Output the records again verbatim.

» Records for this exercise:
=-=-=
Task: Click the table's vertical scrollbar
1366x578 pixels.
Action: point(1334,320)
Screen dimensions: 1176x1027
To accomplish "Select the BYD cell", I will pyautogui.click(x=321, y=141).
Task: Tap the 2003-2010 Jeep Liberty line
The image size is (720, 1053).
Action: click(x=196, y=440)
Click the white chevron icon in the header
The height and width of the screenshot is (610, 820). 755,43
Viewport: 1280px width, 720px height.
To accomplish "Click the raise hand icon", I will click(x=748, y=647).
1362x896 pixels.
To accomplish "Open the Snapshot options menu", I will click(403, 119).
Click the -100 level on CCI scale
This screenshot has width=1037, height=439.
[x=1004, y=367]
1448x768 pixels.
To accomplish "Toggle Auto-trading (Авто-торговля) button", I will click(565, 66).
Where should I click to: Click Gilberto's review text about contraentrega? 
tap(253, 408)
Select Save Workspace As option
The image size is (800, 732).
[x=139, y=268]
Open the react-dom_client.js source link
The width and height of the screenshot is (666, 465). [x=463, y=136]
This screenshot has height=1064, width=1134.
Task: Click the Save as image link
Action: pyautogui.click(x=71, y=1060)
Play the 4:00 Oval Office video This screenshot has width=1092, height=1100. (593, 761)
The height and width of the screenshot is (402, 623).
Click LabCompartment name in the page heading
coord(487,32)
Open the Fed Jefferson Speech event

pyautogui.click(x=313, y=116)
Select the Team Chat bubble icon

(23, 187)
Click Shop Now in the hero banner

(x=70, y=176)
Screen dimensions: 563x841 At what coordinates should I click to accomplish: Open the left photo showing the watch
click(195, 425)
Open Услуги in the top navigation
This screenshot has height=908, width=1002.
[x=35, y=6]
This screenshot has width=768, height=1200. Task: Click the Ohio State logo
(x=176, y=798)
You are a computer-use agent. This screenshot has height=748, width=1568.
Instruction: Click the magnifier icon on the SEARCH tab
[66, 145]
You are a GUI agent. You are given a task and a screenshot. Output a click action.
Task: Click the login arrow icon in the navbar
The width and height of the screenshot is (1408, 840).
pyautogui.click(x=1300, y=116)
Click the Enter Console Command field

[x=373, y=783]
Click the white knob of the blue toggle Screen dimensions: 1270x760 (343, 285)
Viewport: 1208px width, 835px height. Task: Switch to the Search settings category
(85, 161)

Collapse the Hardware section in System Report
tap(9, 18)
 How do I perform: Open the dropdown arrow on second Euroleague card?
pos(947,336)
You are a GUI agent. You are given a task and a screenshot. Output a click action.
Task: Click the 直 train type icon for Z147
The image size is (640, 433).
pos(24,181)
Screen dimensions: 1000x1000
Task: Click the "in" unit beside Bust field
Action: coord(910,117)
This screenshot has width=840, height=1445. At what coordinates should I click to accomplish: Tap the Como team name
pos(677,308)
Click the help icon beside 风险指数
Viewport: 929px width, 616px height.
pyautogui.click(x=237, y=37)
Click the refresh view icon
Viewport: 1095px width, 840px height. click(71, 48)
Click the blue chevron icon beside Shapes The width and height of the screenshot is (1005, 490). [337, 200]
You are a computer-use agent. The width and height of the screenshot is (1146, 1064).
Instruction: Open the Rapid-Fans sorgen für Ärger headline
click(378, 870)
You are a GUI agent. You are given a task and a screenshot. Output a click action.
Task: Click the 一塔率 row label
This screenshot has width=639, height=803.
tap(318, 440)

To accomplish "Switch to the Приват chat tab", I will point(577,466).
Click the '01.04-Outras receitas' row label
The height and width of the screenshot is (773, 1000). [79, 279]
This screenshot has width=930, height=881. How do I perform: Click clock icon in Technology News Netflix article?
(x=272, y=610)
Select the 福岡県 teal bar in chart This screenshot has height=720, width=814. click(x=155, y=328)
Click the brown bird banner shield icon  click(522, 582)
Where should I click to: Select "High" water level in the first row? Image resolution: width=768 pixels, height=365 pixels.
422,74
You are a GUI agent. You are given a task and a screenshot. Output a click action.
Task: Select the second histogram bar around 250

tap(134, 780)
=-=-=
» Response box:
Task: Click the table's vertical scrollbar
1366x578 pixels.
Action: point(1334,320)
Screen dimensions: 1176x1027
To accomplish "Select the BYD cell", I will pyautogui.click(x=321, y=141).
Task: Tap the 2003-2010 Jeep Liberty line
The image size is (720, 1053).
Action: click(x=196, y=440)
Click the white chevron icon in the header
The height and width of the screenshot is (610, 820). 755,43
Viewport: 1280px width, 720px height.
To accomplish "Click the raise hand icon", I will click(x=748, y=647).
1362x896 pixels.
To accomplish "Open the Snapshot options menu", I will click(403, 119).
Click the -100 level on CCI scale
This screenshot has width=1037, height=439.
[x=1004, y=367]
1448x768 pixels.
To accomplish "Toggle Auto-trading (Авто-торговля) button", I will click(565, 66).
Where should I click to: Click Gilberto's review text about contraentrega? 
tap(253, 408)
Select Save Workspace As option
The image size is (800, 732).
[x=139, y=268]
Open the react-dom_client.js source link
The width and height of the screenshot is (666, 465). [x=463, y=136]
This screenshot has height=1064, width=1134.
Task: Click the Save as image link
Action: pyautogui.click(x=71, y=1060)
Play the 4:00 Oval Office video This screenshot has width=1092, height=1100. (593, 761)
The height and width of the screenshot is (402, 623).
Click LabCompartment name in the page heading
coord(487,32)
Open the Fed Jefferson Speech event

pyautogui.click(x=313, y=116)
Select the Team Chat bubble icon

(23, 187)
Click Shop Now in the hero banner

(x=70, y=176)
Screen dimensions: 563x841 At what coordinates should I click to accomplish: Open the left photo showing the watch
click(195, 425)
Open Услуги in the top navigation
This screenshot has height=908, width=1002.
[x=35, y=6]
This screenshot has width=768, height=1200. Task: Click the Ohio State logo
(x=176, y=798)
You are a computer-use agent. This screenshot has height=748, width=1568.
Instruction: Click the magnifier icon on the SEARCH tab
[66, 145]
You are a GUI agent. You are given a task and a screenshot. Output a click action.
Task: Click the login arrow icon in the navbar
The width and height of the screenshot is (1408, 840).
pyautogui.click(x=1300, y=116)
Click the Enter Console Command field

[x=373, y=783]
Click the white knob of the blue toggle Screen dimensions: 1270x760 (343, 285)
Viewport: 1208px width, 835px height. Task: Switch to the Search settings category
(85, 161)

Collapse the Hardware section in System Report
tap(9, 18)
 How do I perform: Open the dropdown arrow on second Euroleague card?
pos(947,336)
You are a GUI agent. You are given a task and a screenshot. Output a click action.
Task: Click the 直 train type icon for Z147
The image size is (640, 433).
pos(24,181)
Screen dimensions: 1000x1000
Task: Click the "in" unit beside Bust field
Action: coord(910,117)
This screenshot has width=840, height=1445. At what coordinates should I click to accomplish: Tap the Como team name
pos(677,308)
Click the help icon beside 风险指数
Viewport: 929px width, 616px height.
pyautogui.click(x=237, y=37)
Click the refresh view icon
Viewport: 1095px width, 840px height. click(71, 48)
Click the blue chevron icon beside Shapes The width and height of the screenshot is (1005, 490). [337, 200]
You are a computer-use agent. The width and height of the screenshot is (1146, 1064).
Instruction: Open the Rapid-Fans sorgen für Ärger headline
click(378, 870)
You are a GUI agent. You are given a task and a screenshot. Output a click action.
Task: Click the 一塔率 row label
This screenshot has width=639, height=803.
tap(318, 440)

To accomplish "Switch to the Приват chat tab", I will point(577,466).
Click the '01.04-Outras receitas' row label
The height and width of the screenshot is (773, 1000). [79, 279]
This screenshot has width=930, height=881. How do I perform: Click clock icon in Technology News Netflix article?
(x=272, y=610)
Select the 福岡県 teal bar in chart This screenshot has height=720, width=814. click(x=155, y=328)
Click the brown bird banner shield icon  click(522, 582)
Where should I click to: Select "High" water level in the first row? Image resolution: width=768 pixels, height=365 pixels.
422,74
You are a GUI agent. You are given a task and a screenshot. Output a click action.
Task: Select the second histogram bar around 250

tap(134, 780)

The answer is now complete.